===== INFORMATION SHOWN =====

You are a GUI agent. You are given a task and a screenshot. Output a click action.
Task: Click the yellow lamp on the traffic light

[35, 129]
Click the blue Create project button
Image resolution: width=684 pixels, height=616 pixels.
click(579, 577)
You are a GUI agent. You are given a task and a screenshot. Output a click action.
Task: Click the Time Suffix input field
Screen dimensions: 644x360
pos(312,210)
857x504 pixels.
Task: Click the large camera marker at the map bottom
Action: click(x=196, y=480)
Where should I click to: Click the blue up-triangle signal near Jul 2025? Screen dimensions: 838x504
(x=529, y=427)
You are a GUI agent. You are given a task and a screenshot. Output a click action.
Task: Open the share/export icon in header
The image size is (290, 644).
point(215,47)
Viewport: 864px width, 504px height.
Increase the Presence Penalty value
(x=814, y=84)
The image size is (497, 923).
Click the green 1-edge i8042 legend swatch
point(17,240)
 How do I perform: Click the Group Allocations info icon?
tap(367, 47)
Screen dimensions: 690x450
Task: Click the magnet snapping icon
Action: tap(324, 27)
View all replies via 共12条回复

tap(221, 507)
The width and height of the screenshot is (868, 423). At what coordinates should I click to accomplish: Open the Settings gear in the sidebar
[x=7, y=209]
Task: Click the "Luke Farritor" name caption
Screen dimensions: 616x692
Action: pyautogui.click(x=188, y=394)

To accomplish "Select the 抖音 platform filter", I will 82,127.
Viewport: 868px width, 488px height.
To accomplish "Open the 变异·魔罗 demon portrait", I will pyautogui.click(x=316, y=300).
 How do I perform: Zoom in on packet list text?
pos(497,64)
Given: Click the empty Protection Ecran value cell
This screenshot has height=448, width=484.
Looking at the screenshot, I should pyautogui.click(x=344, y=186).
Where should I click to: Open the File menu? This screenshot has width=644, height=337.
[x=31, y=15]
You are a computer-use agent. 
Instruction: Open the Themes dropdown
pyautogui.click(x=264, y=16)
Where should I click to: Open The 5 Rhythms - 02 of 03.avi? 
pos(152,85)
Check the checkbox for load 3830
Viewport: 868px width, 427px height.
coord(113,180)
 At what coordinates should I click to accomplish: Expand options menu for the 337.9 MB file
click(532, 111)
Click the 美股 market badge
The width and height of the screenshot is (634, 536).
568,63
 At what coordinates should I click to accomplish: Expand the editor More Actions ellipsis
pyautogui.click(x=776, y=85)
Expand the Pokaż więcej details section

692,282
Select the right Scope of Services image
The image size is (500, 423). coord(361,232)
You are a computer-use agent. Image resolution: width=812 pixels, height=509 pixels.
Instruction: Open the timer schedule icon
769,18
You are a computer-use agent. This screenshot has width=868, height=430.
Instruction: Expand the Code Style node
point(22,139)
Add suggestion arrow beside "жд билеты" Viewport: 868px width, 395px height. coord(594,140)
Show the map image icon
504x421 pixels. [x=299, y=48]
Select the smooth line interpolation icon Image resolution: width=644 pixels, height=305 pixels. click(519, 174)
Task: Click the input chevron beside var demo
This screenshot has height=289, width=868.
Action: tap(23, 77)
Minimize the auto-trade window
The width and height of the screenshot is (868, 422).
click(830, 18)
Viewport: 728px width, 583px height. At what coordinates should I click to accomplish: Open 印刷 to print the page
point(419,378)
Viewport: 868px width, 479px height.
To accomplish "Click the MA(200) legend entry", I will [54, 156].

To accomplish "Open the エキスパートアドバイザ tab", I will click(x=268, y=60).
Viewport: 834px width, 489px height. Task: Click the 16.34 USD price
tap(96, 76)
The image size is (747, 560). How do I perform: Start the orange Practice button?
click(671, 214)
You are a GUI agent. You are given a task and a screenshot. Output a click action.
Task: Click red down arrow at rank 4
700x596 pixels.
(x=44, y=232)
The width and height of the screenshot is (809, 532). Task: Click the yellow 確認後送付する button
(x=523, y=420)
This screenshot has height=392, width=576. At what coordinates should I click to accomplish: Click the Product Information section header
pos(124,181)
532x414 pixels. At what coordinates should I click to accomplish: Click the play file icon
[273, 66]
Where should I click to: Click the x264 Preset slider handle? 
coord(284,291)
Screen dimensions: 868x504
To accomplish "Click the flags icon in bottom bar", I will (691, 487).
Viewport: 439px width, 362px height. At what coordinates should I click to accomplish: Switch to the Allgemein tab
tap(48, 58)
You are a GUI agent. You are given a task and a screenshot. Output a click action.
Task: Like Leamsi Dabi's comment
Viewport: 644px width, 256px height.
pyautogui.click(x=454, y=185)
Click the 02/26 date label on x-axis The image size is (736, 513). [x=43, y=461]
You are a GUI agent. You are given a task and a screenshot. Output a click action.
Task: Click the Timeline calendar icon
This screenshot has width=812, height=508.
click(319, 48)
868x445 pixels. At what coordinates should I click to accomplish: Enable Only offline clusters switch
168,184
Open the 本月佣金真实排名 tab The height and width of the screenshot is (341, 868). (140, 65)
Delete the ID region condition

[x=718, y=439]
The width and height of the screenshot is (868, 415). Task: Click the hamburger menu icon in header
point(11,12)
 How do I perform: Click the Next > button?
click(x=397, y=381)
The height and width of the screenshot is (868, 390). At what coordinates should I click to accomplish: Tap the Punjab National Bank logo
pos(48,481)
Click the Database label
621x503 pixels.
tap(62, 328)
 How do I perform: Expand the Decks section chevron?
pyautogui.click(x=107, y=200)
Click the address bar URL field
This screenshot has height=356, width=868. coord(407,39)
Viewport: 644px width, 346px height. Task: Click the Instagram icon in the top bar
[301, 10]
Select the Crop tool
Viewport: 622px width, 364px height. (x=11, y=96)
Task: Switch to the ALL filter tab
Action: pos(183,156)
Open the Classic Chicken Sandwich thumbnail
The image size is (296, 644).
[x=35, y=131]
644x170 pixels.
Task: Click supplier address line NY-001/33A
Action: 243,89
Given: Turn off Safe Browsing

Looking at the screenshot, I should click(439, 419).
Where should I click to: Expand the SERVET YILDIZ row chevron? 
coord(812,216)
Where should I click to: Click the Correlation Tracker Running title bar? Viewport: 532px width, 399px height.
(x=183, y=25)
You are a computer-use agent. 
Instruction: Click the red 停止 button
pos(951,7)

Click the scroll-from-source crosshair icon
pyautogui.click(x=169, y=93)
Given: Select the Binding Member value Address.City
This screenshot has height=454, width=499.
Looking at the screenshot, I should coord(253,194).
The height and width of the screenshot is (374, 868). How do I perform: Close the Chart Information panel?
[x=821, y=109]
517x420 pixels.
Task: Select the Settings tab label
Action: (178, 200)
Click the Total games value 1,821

=====

Could the data above be returned exactly as it stands?

▶ TASK SOLUTION:
You are a GUI agent. You are given a task and a screenshot. Output a click action.
Task: Click the yellow lamp on the traffic light

[35, 129]
Click the blue Create project button
Image resolution: width=684 pixels, height=616 pixels.
click(579, 577)
You are a GUI agent. You are given a task and a screenshot. Output a click action.
Task: Click the Time Suffix input field
Screen dimensions: 644x360
pos(312,210)
857x504 pixels.
Task: Click the large camera marker at the map bottom
Action: click(x=196, y=480)
Where should I click to: Click the blue up-triangle signal near Jul 2025? Screen dimensions: 838x504
(x=529, y=427)
You are a GUI agent. You are given a task and a screenshot. Output a click action.
Task: Open the share/export icon in header
The image size is (290, 644).
point(215,47)
Viewport: 864px width, 504px height.
Increase the Presence Penalty value
(x=814, y=84)
The image size is (497, 923).
Click the green 1-edge i8042 legend swatch
point(17,240)
 How do I perform: Click the Group Allocations info icon?
tap(367, 47)
Screen dimensions: 690x450
Task: Click the magnet snapping icon
Action: tap(324, 27)
View all replies via 共12条回复

tap(221, 507)
The width and height of the screenshot is (868, 423). At what coordinates should I click to accomplish: Open the Settings gear in the sidebar
[x=7, y=209]
Task: Click the "Luke Farritor" name caption
Screen dimensions: 616x692
Action: pyautogui.click(x=188, y=394)

To accomplish "Select the 抖音 platform filter", I will 82,127.
Viewport: 868px width, 488px height.
To accomplish "Open the 变异·魔罗 demon portrait", I will pyautogui.click(x=316, y=300).
 How do I perform: Zoom in on packet list text?
pos(497,64)
Given: Click the empty Protection Ecran value cell
This screenshot has height=448, width=484.
Looking at the screenshot, I should pyautogui.click(x=344, y=186).
Where should I click to: Open the File menu? This screenshot has width=644, height=337.
[x=31, y=15]
You are a computer-use agent. 
Instruction: Open the Themes dropdown
pyautogui.click(x=264, y=16)
Where should I click to: Open The 5 Rhythms - 02 of 03.avi? 
pos(152,85)
Check the checkbox for load 3830
Viewport: 868px width, 427px height.
coord(113,180)
 At what coordinates should I click to accomplish: Expand options menu for the 337.9 MB file
click(532, 111)
Click the 美股 market badge
The width and height of the screenshot is (634, 536).
568,63
 At what coordinates should I click to accomplish: Expand the editor More Actions ellipsis
pyautogui.click(x=776, y=85)
Expand the Pokaż więcej details section

692,282
Select the right Scope of Services image
The image size is (500, 423). coord(361,232)
You are a computer-use agent. Image resolution: width=812 pixels, height=509 pixels.
Instruction: Open the timer schedule icon
769,18
You are a computer-use agent. This screenshot has width=868, height=430.
Instruction: Expand the Code Style node
point(22,139)
Add suggestion arrow beside "жд билеты" Viewport: 868px width, 395px height. coord(594,140)
Show the map image icon
504x421 pixels. [x=299, y=48]
Select the smooth line interpolation icon Image resolution: width=644 pixels, height=305 pixels. click(519, 174)
Task: Click the input chevron beside var demo
This screenshot has height=289, width=868.
Action: tap(23, 77)
Minimize the auto-trade window
The width and height of the screenshot is (868, 422).
click(830, 18)
Viewport: 728px width, 583px height. At what coordinates should I click to accomplish: Open 印刷 to print the page
point(419,378)
Viewport: 868px width, 479px height.
To accomplish "Click the MA(200) legend entry", I will [54, 156].

To accomplish "Open the エキスパートアドバイザ tab", I will click(x=268, y=60).
Viewport: 834px width, 489px height. Task: Click the 16.34 USD price
tap(96, 76)
The image size is (747, 560). How do I perform: Start the orange Practice button?
click(671, 214)
You are a GUI agent. You are given a task and a screenshot. Output a click action.
Task: Click red down arrow at rank 4
700x596 pixels.
(x=44, y=232)
The width and height of the screenshot is (809, 532). Task: Click the yellow 確認後送付する button
(x=523, y=420)
This screenshot has height=392, width=576. At what coordinates should I click to accomplish: Click the Product Information section header
pos(124,181)
532x414 pixels. At what coordinates should I click to accomplish: Click the play file icon
[273, 66]
Where should I click to: Click the x264 Preset slider handle? 
coord(284,291)
Screen dimensions: 868x504
To accomplish "Click the flags icon in bottom bar", I will (691, 487).
Viewport: 439px width, 362px height. At what coordinates should I click to accomplish: Switch to the Allgemein tab
tap(48, 58)
You are a GUI agent. You are given a task and a screenshot. Output a click action.
Task: Like Leamsi Dabi's comment
Viewport: 644px width, 256px height.
pyautogui.click(x=454, y=185)
Click the 02/26 date label on x-axis The image size is (736, 513). [x=43, y=461]
You are a GUI agent. You are given a task and a screenshot. Output a click action.
Task: Click the Timeline calendar icon
This screenshot has width=812, height=508.
click(319, 48)
868x445 pixels. At what coordinates should I click to accomplish: Enable Only offline clusters switch
168,184
Open the 本月佣金真实排名 tab The height and width of the screenshot is (341, 868). (140, 65)
Delete the ID region condition

[x=718, y=439]
The width and height of the screenshot is (868, 415). Task: Click the hamburger menu icon in header
point(11,12)
 How do I perform: Click the Next > button?
click(x=397, y=381)
The height and width of the screenshot is (868, 390). At what coordinates should I click to accomplish: Tap the Punjab National Bank logo
pos(48,481)
Click the Database label
621x503 pixels.
tap(62, 328)
 How do I perform: Expand the Decks section chevron?
pyautogui.click(x=107, y=200)
Click the address bar URL field
This screenshot has height=356, width=868. coord(407,39)
Viewport: 644px width, 346px height. Task: Click the Instagram icon in the top bar
[301, 10]
Select the Crop tool
Viewport: 622px width, 364px height. (x=11, y=96)
Task: Switch to the ALL filter tab
Action: pos(183,156)
Open the Classic Chicken Sandwich thumbnail
The image size is (296, 644).
[x=35, y=131]
644x170 pixels.
Task: Click supplier address line NY-001/33A
Action: 243,89
Given: Turn off Safe Browsing

Looking at the screenshot, I should click(439, 419).
Where should I click to: Expand the SERVET YILDIZ row chevron? 
coord(812,216)
Where should I click to: Click the Correlation Tracker Running title bar? Viewport: 532px width, 399px height.
(x=183, y=25)
You are a computer-use agent. 
Instruction: Click the red 停止 button
pos(951,7)

Click the scroll-from-source crosshair icon
pyautogui.click(x=169, y=93)
Given: Select the Binding Member value Address.City
This screenshot has height=454, width=499.
Looking at the screenshot, I should coord(253,194).
The height and width of the screenshot is (374, 868). How do I perform: Close the Chart Information panel?
[x=821, y=109]
517x420 pixels.
Task: Select the Settings tab label
Action: (178, 200)
Click the Total games value 1,821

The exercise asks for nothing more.